Скинув с себя остатки сна, я влезла в свои любимые тёмно-синие джинсы и чёрный облегающий свитер, заплела себе обычную косу и, закинув в сумочку пару самых наитупейших учебников на свете, стала спускаться вниз. На кухне уже царила какая-то непонятная суматоха, и я услышала пронзительный вскрик Марии Владимировны, нашей кухарки.
– Господи, Оскар Аскольдович, прошу вас, не пугайте меня больше подобным образом, – с явным испугом в голосе, умоляла она.
– Дорогая, Мария Владимировна, но что же может быть приятней, чем такая хорошая утренняя шуточка, – оживлённо воскликнул наш великий шутник. – Вы продолжайте, продолжайте, печь свои блинчики. Они у вас, сказать по правде, отменные.
Выглянув из-за двери, я видела, как этот скоморох вылазит и залазит обратно в кухонный шкаф, мешая тем самым кухарке делать свои дела и периодически пугая её своим внезапным появлением.
В этот момент я всё-таки решилась перешагнуть порог этой несчастной богадельни и, не обращая никакого внимания на Оскара, поприветствовала кухарку:
– Доброе утро, Мария Владимировна.
– Доброе, Алёночка, – как всегда мягко и добросердечно ответила она, ставя на стол огромную тарелку свежеиспечённых блинчиков.

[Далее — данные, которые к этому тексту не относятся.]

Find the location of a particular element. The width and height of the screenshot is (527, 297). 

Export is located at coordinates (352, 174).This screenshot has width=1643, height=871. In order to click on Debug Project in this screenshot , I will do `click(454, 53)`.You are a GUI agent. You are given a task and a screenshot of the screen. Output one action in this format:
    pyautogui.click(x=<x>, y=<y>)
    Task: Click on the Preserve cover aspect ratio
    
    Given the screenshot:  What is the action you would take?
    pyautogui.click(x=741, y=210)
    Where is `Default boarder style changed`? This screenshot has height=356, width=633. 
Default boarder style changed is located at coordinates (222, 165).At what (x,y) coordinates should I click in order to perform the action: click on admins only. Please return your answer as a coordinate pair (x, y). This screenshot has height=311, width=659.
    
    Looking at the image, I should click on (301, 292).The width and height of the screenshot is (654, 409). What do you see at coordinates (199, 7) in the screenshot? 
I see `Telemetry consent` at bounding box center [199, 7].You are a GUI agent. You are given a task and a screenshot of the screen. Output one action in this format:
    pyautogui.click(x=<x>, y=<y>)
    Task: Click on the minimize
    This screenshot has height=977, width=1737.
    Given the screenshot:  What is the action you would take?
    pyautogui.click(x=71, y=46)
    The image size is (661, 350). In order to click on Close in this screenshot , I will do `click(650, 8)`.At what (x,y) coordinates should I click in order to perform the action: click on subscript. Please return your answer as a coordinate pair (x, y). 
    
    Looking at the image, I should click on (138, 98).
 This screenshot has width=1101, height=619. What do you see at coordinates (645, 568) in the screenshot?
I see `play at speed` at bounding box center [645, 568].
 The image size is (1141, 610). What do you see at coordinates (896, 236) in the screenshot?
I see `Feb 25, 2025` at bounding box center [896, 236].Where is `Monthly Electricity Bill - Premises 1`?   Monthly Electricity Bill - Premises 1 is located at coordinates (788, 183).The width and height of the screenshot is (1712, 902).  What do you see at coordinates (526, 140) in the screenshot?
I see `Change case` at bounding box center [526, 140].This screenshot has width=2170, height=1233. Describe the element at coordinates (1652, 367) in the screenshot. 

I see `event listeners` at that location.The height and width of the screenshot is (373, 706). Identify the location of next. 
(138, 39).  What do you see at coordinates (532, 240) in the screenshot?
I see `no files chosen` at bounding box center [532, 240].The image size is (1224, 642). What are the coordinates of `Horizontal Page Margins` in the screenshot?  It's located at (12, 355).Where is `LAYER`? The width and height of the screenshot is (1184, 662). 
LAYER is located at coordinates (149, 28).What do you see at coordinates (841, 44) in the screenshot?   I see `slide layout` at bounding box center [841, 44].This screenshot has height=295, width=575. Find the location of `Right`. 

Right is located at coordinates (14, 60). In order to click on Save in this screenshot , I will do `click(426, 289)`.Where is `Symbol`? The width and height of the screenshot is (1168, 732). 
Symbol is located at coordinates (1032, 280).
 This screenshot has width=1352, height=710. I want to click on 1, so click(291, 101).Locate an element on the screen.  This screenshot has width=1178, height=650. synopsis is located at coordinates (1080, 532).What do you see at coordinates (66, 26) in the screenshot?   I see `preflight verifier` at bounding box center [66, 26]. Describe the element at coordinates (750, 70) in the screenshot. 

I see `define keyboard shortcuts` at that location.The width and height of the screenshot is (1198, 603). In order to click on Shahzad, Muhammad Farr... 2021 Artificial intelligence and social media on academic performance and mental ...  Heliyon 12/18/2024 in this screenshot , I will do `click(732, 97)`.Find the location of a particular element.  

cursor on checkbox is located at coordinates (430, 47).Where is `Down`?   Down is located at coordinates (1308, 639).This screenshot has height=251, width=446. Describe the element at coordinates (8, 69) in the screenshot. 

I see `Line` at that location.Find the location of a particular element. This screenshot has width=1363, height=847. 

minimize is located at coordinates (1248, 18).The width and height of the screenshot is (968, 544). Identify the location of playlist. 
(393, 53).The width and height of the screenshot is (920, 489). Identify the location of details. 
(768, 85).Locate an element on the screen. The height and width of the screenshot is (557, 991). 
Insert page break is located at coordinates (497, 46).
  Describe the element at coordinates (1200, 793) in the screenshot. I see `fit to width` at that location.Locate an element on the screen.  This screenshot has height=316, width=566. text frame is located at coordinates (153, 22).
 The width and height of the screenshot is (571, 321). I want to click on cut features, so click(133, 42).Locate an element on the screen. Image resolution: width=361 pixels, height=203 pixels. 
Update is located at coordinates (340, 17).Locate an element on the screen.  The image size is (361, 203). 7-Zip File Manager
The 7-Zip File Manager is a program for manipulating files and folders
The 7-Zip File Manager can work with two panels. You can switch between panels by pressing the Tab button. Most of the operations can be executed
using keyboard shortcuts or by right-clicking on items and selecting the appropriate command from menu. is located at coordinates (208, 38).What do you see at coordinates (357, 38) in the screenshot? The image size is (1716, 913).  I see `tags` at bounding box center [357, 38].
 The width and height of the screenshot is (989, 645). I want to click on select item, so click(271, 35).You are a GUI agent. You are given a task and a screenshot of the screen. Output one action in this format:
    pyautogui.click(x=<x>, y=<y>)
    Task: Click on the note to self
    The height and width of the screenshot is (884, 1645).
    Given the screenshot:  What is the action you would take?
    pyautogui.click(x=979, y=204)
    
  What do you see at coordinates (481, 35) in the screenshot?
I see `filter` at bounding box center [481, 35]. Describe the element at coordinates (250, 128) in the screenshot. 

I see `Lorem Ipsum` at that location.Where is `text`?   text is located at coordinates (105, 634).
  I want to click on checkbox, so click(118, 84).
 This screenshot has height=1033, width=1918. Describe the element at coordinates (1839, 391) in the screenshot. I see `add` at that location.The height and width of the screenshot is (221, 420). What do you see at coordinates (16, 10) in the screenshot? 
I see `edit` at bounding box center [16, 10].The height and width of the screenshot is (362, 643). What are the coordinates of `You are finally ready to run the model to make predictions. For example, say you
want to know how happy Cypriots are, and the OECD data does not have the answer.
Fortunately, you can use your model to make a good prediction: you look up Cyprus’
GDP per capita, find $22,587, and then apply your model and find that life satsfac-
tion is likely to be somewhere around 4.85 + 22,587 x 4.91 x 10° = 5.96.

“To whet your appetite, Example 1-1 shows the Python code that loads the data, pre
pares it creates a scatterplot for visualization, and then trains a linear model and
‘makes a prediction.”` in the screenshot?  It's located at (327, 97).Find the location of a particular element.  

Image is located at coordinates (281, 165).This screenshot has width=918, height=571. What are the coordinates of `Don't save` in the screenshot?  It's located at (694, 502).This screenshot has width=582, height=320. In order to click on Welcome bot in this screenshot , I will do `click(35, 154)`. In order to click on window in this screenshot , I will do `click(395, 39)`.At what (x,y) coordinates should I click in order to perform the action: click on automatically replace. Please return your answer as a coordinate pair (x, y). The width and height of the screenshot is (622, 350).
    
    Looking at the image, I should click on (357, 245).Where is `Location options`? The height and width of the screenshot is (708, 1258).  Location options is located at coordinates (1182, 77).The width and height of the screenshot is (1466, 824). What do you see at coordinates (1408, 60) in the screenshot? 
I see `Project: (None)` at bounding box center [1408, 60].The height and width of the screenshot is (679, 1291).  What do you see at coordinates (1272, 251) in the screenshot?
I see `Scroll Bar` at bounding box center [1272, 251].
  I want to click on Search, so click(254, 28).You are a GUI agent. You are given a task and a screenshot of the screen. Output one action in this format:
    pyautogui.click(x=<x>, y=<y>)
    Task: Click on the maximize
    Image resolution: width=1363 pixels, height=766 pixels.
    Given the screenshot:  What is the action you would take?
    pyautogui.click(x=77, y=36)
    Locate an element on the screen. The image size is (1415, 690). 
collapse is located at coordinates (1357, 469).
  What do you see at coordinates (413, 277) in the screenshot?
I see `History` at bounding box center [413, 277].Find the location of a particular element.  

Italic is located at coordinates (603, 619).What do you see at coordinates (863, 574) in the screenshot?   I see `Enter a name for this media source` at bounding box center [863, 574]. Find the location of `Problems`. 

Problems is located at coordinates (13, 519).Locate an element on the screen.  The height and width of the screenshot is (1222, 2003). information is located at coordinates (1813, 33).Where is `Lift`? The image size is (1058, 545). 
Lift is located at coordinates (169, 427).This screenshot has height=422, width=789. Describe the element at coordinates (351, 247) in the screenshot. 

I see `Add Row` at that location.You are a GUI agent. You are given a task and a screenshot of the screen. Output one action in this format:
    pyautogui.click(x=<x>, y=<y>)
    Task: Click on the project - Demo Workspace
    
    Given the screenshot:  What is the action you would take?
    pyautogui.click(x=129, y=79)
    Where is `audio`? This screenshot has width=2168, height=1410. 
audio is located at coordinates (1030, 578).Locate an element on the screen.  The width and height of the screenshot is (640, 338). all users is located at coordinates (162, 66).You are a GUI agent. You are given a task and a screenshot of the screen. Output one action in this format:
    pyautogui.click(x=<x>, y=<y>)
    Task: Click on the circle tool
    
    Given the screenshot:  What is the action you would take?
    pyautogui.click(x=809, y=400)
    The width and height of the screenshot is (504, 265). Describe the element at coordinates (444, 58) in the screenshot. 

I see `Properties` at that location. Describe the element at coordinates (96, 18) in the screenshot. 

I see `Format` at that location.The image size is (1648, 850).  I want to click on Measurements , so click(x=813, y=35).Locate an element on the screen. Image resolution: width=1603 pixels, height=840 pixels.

Инстинктивно вдохнув ароматные запахи, я тут же почувствовала голод. Но прежде чем накинуться на них, я решила навести себе сладкого чаю.
– Алёна, садитесь, я всё подам. Кушайте, не хватало ещё вам опоздать на занятия.
– Спасибо, за заботу, но пока у меня есть руки и ноги я вполне могу и сама себя обслуживать, – бескомпромиссным тоном заявила я, но тут же поняла, что слишком грубо ответила и чтобы исправить ситуацию, участливо улыбнулась и принялась заваривать чай, на нас обеих. – А вам зелёный, как обычно?
– Мне тоже зелёненького, – прохрипел наш уродец, вылезая из полки.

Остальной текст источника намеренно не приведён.